1. 14
  1.  

  2. 4

    What would you, @FrostKiwi, suggest as an alternative to the Han Unification? Let’s imagine, for a moment, that Unicode doesn’t need to be backwards compliant.

    1. 6

      I’m not OP but I’ve been driven to distraction by the same issue. It’s frustrating that Unicode has 「A」「А」「Α」「𝝖」「𝞐」 but they forced unification of far more visually distinct CJK characters.

      IMO the Unicode consortium ought to introduce unambiguous variants of all CJK hanzi/kanji that got over-unified, and deprecate the ambiguously unified codepoints. Clients can continue to guess when they need to render an ambiguous codepoint (no better option), and new inputs wouldn’t have the same problem.

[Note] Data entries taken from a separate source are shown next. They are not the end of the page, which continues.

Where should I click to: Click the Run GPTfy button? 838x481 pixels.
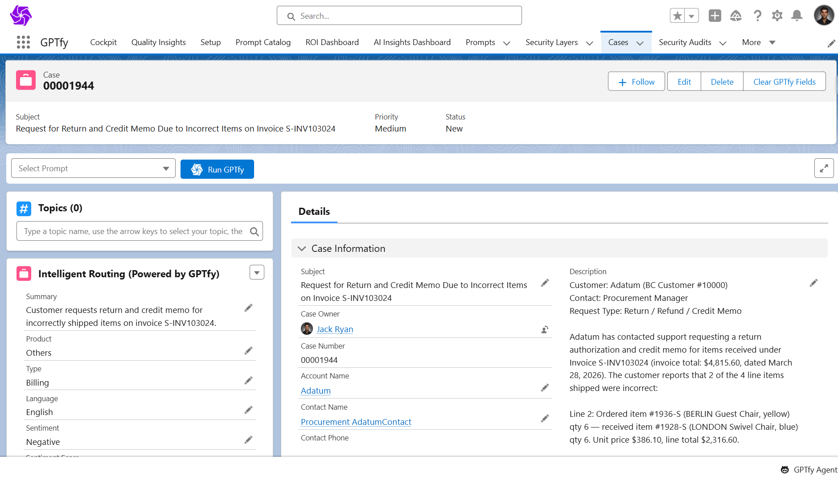point(217,169)
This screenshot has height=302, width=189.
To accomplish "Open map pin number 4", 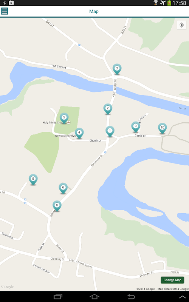I will coord(79,133).
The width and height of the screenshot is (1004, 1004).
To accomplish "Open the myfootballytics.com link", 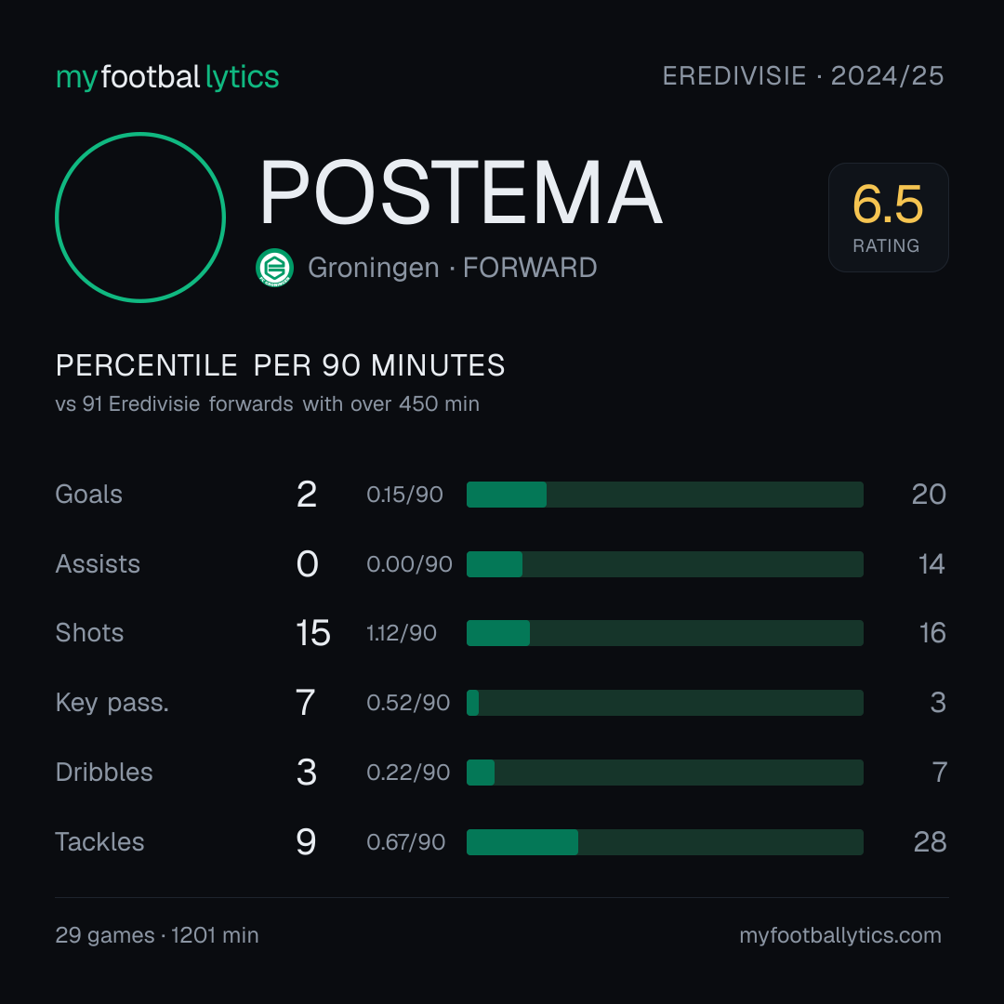I will point(840,935).
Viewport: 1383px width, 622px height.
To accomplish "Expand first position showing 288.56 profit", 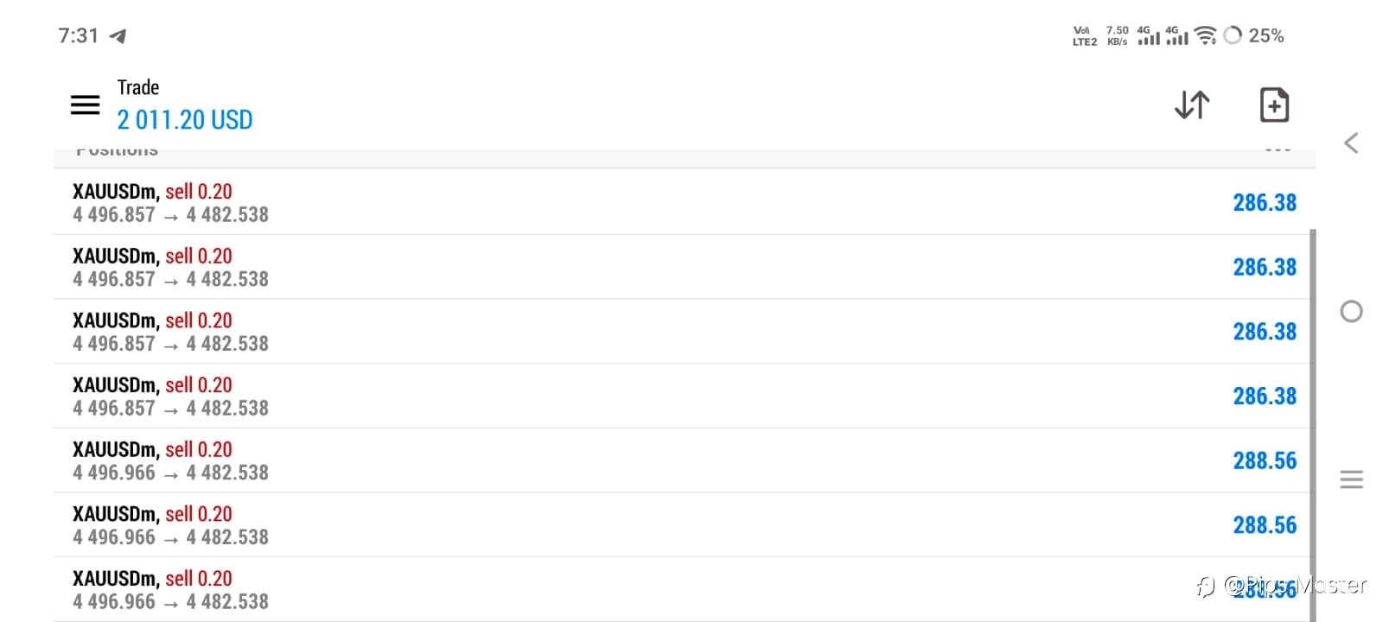I will [x=1265, y=460].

      Aside: My solution for Anki was to add a Japanese font (EPSON-KYOKASHO) to the media catalog and reference it in CSS. This works cross-platform, so I get consistent rendering on Android, macOS, and Ubuntu. The relevant card style is:

      @font-face {
       font-family: "EpsonKyoukasho";
       src: url("_EpsonKyoukasho.woff2") format("woff2");
      }
      
      1. 5

        I disagree. You can go into any used bookstore in Japan, and pull a book off the shelf with “Chinese” style pre-war kanji in it. It would be silly to say that those books should be encoded with completely different codepoints than post-war books. Yes, there were a few overly aggressive unifications in the first round, but those have all been disambiguated by now, and what’s left really are just font difference. If you were to approve splitting out all those font differences into new characters, then you’re on the road to separating out the various levels of cursive handwriting, which multiplies the number of characters by at least 4x, maybe more. The point of Unicode is not to preserve a single way that characters look. For that, we have PDF, SVG, etc. It’s just trying to preserve the semantics and handle pre-existing encodings. It’s a blurry line, for sure, but I think they did as well as they could have under the circumstances.

        Now emoji, on the other hand, that’s an ongoing disaster. :-)

        1. 3

          Splitting all the font differences would already cause an up to 4x multiplication just for characters used in mainland China, which has two font standards that apply to both traditional and simplified characters: https://en.wikipedia.org/wiki/Xin_zixing

          The size of the Unicode code space is 1,114,112 [1], and Han characters occupy 98,408 codepoints [2] right now (8.8%). A lot of those characters are rarely used, but unfortunately that also means they tend to be quite complex, made up of a lot of components, which increases their chances of them having (at least theoretical) regional variants. If Unicode tries to encode every regional variant of every character as separate codepoints, there might be a real danger of Han characters exhausting the Unicode code space.

          [1] https://en.wikipedia.org/wiki/Code_point [2] https://en.wikipedia.org/wiki/Script_(Unicode)

          1. 1

            Correction: it would cause a 2x multiplication, not 4x, for characters used in mainland China since simplified and traditional characters are already encoded separately.

          2. 2

            You can go into any used bookstore in Japan, and pull a book off the shelf with “Chinese” style pre-war kanji in it.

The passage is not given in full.